### Consigne A:
D'après l'article sur les seniors et les produits de grande consommation, quel facteur est le plus discriminant pour décrire la consommation de PGC ?
### Consigne B:
Transposez en tableau Markdown la liste, de la ligne contenant « Collapse create_directory output chevron » jusqu'à la fin de la liste. Mettez le numéro de rang dans une colonne Numéro et le texte dans une colonne Ligne, en omettant les lignes vides.

Bulletins de l'Ilec

Pondérations croisées - Numéro 443

01/06/2014

Les seniors pèsent moins que leurs cadets dans les produits de grande consommation, mais dans leur budget les PGC pèsent plus. Entretien avec Gaelle Le Floch, Strategic Insight Director, et Muriel Raffatin, Marketing Director, Kantar Worldpanel

Quels sont les seuils d’âges qui comptent pour les produits de grande consommation (PGC) ?

Gaelle Le Floch : Le seuil est une combinaison entre les familles avec enfants, sans enfants et l’âge du chef de famille. Le facteur le plus discriminant pour décrire la consommation de PGC reste le fait d’avoir ou non des enfants1.

La consommation en PGC des plus de 60 ans est-elle surpondérée par rapport à leur poids dans la population ?

### Données d'entrée:
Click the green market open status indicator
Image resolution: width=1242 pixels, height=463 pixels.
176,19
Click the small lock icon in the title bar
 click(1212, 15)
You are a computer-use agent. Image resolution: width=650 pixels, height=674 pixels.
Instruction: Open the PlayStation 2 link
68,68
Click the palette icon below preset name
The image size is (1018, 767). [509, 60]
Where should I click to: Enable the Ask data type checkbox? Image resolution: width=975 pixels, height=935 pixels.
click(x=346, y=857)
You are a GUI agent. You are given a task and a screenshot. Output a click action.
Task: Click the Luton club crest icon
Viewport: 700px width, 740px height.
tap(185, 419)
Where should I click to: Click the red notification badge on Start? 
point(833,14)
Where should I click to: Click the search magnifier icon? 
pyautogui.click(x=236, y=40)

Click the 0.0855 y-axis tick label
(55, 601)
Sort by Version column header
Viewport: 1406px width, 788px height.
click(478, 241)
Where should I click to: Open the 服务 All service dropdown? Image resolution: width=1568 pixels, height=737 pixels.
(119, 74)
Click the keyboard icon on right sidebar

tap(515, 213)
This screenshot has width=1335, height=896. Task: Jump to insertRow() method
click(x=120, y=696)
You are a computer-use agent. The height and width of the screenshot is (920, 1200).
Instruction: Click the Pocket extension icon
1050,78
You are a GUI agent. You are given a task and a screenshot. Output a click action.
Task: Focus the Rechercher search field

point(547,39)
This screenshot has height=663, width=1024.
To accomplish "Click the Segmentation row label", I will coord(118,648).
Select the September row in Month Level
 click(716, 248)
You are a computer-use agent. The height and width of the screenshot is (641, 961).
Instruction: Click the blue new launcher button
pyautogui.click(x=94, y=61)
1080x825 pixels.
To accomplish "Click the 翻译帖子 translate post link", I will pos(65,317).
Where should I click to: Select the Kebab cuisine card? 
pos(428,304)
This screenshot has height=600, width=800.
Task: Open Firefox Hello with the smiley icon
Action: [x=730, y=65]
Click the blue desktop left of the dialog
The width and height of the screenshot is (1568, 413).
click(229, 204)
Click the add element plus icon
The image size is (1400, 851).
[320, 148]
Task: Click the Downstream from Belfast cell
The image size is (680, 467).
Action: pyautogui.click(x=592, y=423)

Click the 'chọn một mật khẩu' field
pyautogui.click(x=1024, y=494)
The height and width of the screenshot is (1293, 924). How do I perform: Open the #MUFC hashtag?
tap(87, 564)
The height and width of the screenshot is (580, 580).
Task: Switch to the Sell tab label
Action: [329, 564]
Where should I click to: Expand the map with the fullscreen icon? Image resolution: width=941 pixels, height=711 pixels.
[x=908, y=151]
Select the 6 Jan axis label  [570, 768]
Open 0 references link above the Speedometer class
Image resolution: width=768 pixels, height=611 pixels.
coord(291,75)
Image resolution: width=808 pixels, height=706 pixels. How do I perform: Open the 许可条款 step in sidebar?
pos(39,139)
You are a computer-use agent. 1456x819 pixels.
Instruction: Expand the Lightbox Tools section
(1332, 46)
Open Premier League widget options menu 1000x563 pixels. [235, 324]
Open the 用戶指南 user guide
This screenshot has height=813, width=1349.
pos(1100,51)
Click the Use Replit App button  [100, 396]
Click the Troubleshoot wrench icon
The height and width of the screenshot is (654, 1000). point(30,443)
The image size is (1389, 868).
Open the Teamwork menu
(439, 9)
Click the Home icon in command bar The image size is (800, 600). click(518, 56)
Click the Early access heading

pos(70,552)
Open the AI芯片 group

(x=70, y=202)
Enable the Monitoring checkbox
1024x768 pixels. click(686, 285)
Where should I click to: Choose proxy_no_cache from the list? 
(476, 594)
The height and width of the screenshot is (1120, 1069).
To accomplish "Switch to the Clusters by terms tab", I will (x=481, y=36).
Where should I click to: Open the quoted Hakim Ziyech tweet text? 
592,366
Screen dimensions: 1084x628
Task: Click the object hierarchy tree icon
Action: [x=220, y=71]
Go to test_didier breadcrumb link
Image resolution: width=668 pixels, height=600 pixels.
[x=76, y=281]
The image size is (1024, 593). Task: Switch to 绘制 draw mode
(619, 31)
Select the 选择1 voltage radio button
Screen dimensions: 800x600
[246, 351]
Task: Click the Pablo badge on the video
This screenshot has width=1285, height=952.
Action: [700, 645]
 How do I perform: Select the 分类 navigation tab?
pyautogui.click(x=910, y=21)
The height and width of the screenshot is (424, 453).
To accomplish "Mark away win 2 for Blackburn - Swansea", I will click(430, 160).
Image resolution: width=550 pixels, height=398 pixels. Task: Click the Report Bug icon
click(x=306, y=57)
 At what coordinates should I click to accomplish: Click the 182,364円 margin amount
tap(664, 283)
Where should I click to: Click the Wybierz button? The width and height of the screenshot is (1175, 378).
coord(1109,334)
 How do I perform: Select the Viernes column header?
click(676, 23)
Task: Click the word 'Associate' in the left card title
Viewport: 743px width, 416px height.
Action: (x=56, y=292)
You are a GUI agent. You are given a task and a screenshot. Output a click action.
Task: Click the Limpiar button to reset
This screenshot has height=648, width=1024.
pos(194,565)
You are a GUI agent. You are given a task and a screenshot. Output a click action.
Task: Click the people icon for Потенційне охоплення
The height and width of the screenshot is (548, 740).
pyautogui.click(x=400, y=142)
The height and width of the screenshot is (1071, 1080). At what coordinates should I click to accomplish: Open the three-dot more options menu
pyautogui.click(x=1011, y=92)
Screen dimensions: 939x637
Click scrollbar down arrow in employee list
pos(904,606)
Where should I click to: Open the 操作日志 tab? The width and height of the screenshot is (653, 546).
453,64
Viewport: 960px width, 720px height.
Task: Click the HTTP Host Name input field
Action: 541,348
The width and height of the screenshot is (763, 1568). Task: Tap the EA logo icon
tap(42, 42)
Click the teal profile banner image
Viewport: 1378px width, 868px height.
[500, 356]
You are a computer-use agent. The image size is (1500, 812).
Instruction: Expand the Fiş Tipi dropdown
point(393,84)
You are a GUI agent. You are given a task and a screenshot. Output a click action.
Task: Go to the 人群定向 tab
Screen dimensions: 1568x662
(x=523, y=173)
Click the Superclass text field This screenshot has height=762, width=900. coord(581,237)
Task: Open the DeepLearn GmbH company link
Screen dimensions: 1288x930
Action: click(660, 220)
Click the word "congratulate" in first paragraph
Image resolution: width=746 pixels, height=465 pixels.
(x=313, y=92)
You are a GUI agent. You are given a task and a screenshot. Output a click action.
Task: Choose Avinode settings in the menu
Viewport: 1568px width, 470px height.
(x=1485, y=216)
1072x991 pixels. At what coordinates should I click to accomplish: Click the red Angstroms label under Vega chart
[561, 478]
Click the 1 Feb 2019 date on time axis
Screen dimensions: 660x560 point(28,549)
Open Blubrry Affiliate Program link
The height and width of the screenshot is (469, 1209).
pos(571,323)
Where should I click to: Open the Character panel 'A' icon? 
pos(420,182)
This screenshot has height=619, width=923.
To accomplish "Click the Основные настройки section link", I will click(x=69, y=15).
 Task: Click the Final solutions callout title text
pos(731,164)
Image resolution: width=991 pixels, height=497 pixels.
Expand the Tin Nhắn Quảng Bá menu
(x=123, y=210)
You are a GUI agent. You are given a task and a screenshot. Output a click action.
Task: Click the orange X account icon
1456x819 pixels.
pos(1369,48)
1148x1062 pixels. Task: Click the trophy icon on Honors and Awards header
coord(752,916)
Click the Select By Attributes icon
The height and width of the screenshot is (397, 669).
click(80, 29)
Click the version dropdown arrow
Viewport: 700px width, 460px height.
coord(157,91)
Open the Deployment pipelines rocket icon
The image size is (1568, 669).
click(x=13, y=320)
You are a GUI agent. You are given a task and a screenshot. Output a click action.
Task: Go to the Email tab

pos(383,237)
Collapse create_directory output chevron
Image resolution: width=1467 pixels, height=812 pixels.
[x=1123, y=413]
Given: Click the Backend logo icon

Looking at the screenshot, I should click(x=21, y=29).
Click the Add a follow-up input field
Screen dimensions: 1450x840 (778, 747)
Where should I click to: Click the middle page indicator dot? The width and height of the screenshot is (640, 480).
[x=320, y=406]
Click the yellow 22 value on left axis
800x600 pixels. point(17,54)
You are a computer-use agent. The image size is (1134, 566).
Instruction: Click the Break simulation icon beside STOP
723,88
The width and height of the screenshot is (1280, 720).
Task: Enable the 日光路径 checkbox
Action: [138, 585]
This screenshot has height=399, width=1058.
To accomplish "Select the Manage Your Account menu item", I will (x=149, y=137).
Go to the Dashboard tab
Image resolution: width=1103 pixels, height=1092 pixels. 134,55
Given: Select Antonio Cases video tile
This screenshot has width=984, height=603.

### Réponse A:
Le fait d'avoir ou non des enfants.

### Réponse B:
| Numéro | Ligne |
|---|---|
| 1 | Collapse create_directory output chevron |
| 2 | Image resolution: width=1467 pixels, height=812 pixels. |
| 3 | [x=1123, y=413] |
| 4 | Given: Click the Backend logo icon |
| 5 | Looking at the screenshot, I should click(x=21, y=29). |
| 6 | Click the Add a follow-up input field |
| 7 | Screen dimensions: 1450x840 (778, 747) |
| 8 | Where should I click to: Click the middle page indicator dot? The width and height of the screenshot is (640, 480). |
| 9 | [x=320, y=406] |
| 10 | Click the yellow 22 value on left axis |
| 11 | 800x600 pixels. point(17,54) |
| 12 | You are a computer-use agent. The image size is (1134, 566). |
| 13 | Instruction: Click the Break simulation icon beside STOP |
| 14 | 723,88 |
| 15 | The width and height of the screenshot is (1280, 720). |
| 16 | Task: Enable the 日光路径 checkbox |
| 17 | Action: [138, 585] |
| 18 | This screenshot has height=399, width=1058. |
| 19 | To accomplish "Select the Manage Your Account menu item", I will (x=149, y=137). |
| 20 | Go to the Dashboard tab |
| 21 | Image resolution: width=1103 pixels, height=1092 pixels. 134,55 |
| 22 | Given: Select Antonio Cases video tile |
| 23 | This screenshot has width=984, height=603. |